American professional baseball player (1932–2025)

Harold O. "Buster" Hair (May 29, 1932 – April 21, 2025) was American professional third baseman and shortstop who played in the Negro leagues in the 1950s. Playing for the Birmingham Black Barons and Kansas City Monarchs during his baseball career, Hair was an above-average contact hitter whose best season came in 1958 with the Monarchs.

== Early life ==
Born in Jacksonville, Florida, Hair worked as a bat boy for the Jacksonville Red Caps as a kid. Hair attended North Carolina Agricultural and Technical State University, and played on four consecutive championship-winning teams. He finished his senior year as captain of the team and went on to earn a master's degree in Education at the University of Florida.

== Professional career ==
In 1953, Hair signed with Birmingham Barons and, as a rookie, he was invited to the East-West All-Star Game. His baseball career was interrupted in 1954 by obligations to the military. Afterwards, Hair joined the Kansas City Monarchs, a team he played with for four years. Hair's best statistical season was in 1958 when he led the Negro leagues in batting average (some reports, including from Hill himself, say he hit .355, while others put the number at .432).

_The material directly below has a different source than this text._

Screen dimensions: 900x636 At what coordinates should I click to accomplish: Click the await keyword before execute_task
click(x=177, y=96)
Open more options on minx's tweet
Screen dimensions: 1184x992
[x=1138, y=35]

In 1956, Hair played 14 games of minor league baseball for the Hamilton Red Wings in the Pennsylvania-Ontario-New York League, batting .273 with 4 RBIs.

== Personal life and death ==
Following his career in the Negro leagues, Hair coached baseball, basketball, and football in the Duval County school system. He was the first black basketball coach for William M. Raines High School, earning the coach of the year award for leading the team to a regional championship. In addition, Hair mentored several future professional athletes, including Ken Burrough, Harold Carmichael, Harold Hart, and Leonard "Truck" Robinson.

Hair later became a pastor at St. John's Missionary Baptist Church.

Hair died in Atlanta, Georgia on April 21, 2025, at the age of 92.